Jim and Sam, two part-time online investors, are discussing the performance of their stock portfolios at lunch. Jim inquires, “How well did you do last year?” Sam with assurance declares, “I made a return of 20%.” Jim replies sceptically, “That’s a little hard to believe. Are you sure?” Sam says, “I can prove it. I’ve got the records on my laptop.” To Sam’s dismay, a close examination reveals that he has overestimated his performance. He actually made only 15%. His estimate was off by about 5%, which is typical when investors are asked to recall their performance record from memory.
It’s hard to defeat strong ego defences. We all want to believe that we are top performers, and unless our record is right in front of us, it’s easy to let our ego bias and distort our recollections, all in an effort to bolster our self-worth. When asked to estimate how well we will do on a task, we tend to optimistically think we will do better than we actually do. And when asked to recall how well we have done in the past, we tend to remember only the good trades, while forgetting the bad.

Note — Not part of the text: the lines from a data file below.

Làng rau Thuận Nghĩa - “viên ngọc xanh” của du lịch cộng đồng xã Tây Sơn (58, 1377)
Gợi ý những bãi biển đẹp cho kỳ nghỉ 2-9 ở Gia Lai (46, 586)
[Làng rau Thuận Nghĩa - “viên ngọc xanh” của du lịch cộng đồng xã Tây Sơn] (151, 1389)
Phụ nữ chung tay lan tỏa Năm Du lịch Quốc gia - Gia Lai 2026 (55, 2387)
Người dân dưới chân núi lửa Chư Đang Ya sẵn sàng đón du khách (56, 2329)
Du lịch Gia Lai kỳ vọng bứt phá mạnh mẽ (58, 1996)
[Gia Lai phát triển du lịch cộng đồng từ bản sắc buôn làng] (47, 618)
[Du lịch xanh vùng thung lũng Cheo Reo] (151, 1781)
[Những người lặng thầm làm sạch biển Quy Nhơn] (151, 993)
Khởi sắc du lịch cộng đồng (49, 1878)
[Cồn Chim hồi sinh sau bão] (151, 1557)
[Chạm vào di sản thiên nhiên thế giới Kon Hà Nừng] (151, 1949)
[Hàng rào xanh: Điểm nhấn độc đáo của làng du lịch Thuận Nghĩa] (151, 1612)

Overall, our performance is seen through rose-coloured glasses, which may be a little inaccurate. This pervasive bias is nicely illustrated in a study by behavioural finance researchers Drs. William Goetzmann and Navav Peles of Yale University. They asked a sample of investors to recall their return on investment for the previous year. On average, investors recalled an investment performance that was about 6% higher than their actual returns. This study shows how with no information but one’s memory, people tend to distort their estimates upward.
These overly optimistic estimates are easily explained by psychological dynamics. All people, including investors and traders, want to believe they made the right decisions. It’s hard to admit that one has made a mistake. Rather than change the self-view of themselves as “good investors,” they unconsciously elevate their performance levels to be logically consistent with their positive view of themselves. This type of memory bias is something that all investors and traders should work to prevent. The solution is quite simple, and common among seasoned traders: Keep a scrupulously accurate record of all your trades, the amount you lost, the amount you won, and your overall balance. By regularly calculating objective measures of performance, you will be less likely to rely on your memory, which tends to be biased.
Seasoned traders aren’t afraid to look at their objective performance records. They know that the key to survival is to quickly identify what is going wrong with one’s trading plans and to fix it as soon as possible. Don’t rely on your biased memory for an objective account. It’s wise to keep careful records and have your actual record right in front of you so that you know where you stand at the end of each trading day. Don’t let psychological defences get the better of you. Keep an objective record of your trades at the forefront.